Ho ritrovato il mio Carso in un periodo della mia vita in cui avevo bisogno d’andar lontano. Camminavo spesso, lento, alle rive per veder la gente che partiva. Studiavo l’orario dei piroscafi lloydiani, e se avessi avuto qualche centinaio di corone sarei andato in Dalmazia, a Cattaro, poi mi sarei arrampicato su fino a Cettigne, poi chissà? nell’interno della Croazia dove c’è boschi immensi e bisogna cavalcare lunghe ore per arrivare a una casipola di legno bigio. Il pater familias è ancora l’antico ospite. Di notte, quand’uno non può dormire, sente un canto triste che lo culla. Forse piuttosto sarei andato nell’Oriente.
Guardavo i bragozzi ciosoti che con una gran spinta si staccavano, gonfi e carichi, dalla riva. Il padrone della barca si levava la camicia per non infradiciarla di sudore, s’arrampicava sull’albero, e agganciandosi con la gamba sulla scala a corda sbrogliava la vela, giallastra a macchie mattone. Tutta la notte avrebbero corso l’Adriatico col borino, e poi un altro giorno, e un altro sotto il sole. Specialmente mi desideravo la piena calma marina, se il vento fosse cessato improvvisamente.

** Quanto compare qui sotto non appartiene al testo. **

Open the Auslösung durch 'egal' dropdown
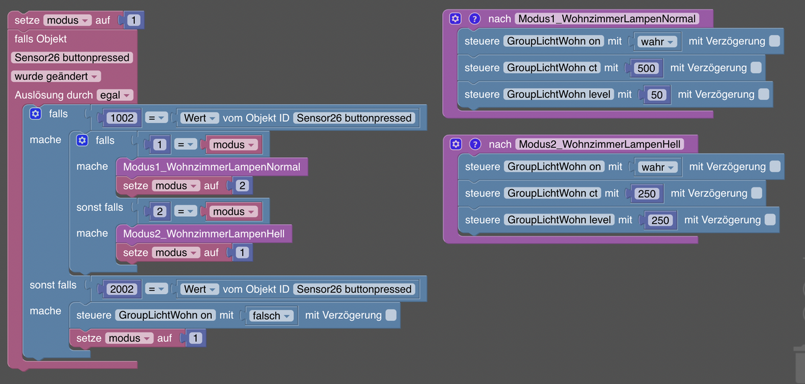Screen dimensions: 805x384 (x=115, y=95)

Avevo bisogno di star solo. Andavo per le strade poco frequentate, nell’ombra degli alti casamenti rettangolari, e mi guardavo intorno spiando di lontano il viso dei passanti. Temevo d’esser conosciuto, d’esser salutato, di dover salutare. Un amico mi mandò una cartolina: perché non gli scrivevo? “Poiché non vuoi, non vengo. Ma non è bello che tu sia così scontroso ed egoistico nel tuo dolore. Proprio ora l’amicizia ti farebbe bene.” Tutte buone care persone: ma io ero in cerca di lontananza.

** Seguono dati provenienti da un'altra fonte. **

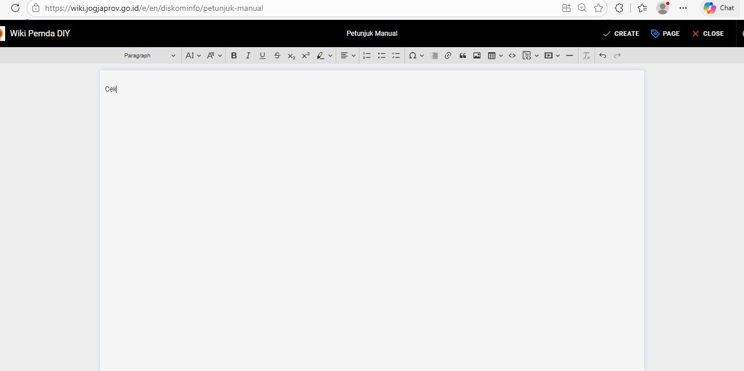This screenshot has width=744, height=371.
Task: Apply superscript formatting
Action: (x=305, y=56)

Stavo solo, nella mia stanzetta, e ogni sera sentivo battere lente le nove, poi le nove e mezzo, poi le dieci, poi le dieci e mezzo... Il tempo camminava come si va nei pomeriggi domenicali, portandosi addosso la noia di tutti gli uomini. E ogni notte sentivo passare una carrozza nella via, poi la voce di tutti i nottambuli che gridavano alla moglie o alla mamma per la chiave.

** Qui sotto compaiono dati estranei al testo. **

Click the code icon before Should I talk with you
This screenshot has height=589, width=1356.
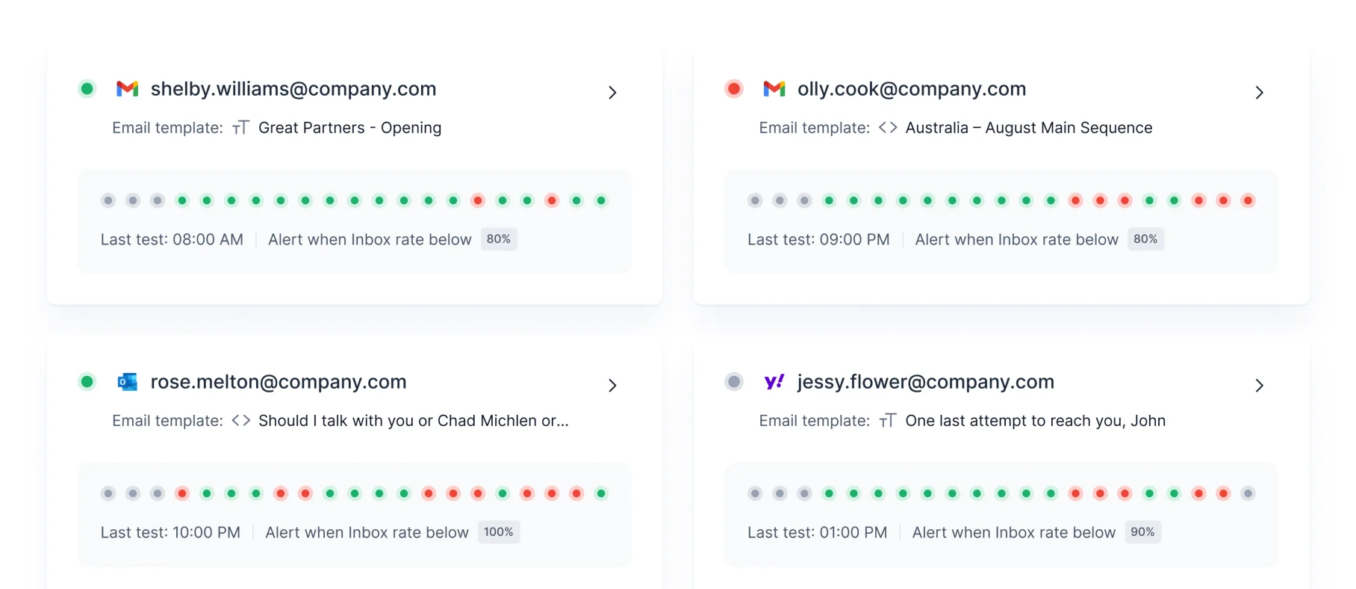tap(240, 421)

Ecco - pensavo - ora mi metto a leggere, piglio appunti, studio. Ma calavo la testa sulle braccia raggomitolate - e non potevo piangere.
Non potevo dormire. Ero sotto l’incubo di un’afa grave. E uno usciva di casa nella notte e camminava con passi stanchi. Sognavo di una lunga notte di bora, che i pochi viandanti camminano curvi contro di essa, senza pensare. Mi sognavo soprattutto di cedri infissi nel fondo del mare, che a poco a poco impietravano. Avevo bisogno di sassi e di sterilità. E mi ricordai del Carso, e dentro ebbi un piccolo grido di gioia come chi ha ritrovato la patria.
Quante storie mi raccontai quella notte! M’ero sdraiato sul materasso poggiando la testa sul braccio destro, e ero un bimbo che aspettava con occhi aperti un po’ di lume alla fessura della porta e la mamma entrasse: “Non dormi? È tardi. Dormi, dormi. Ti racconto una storia”.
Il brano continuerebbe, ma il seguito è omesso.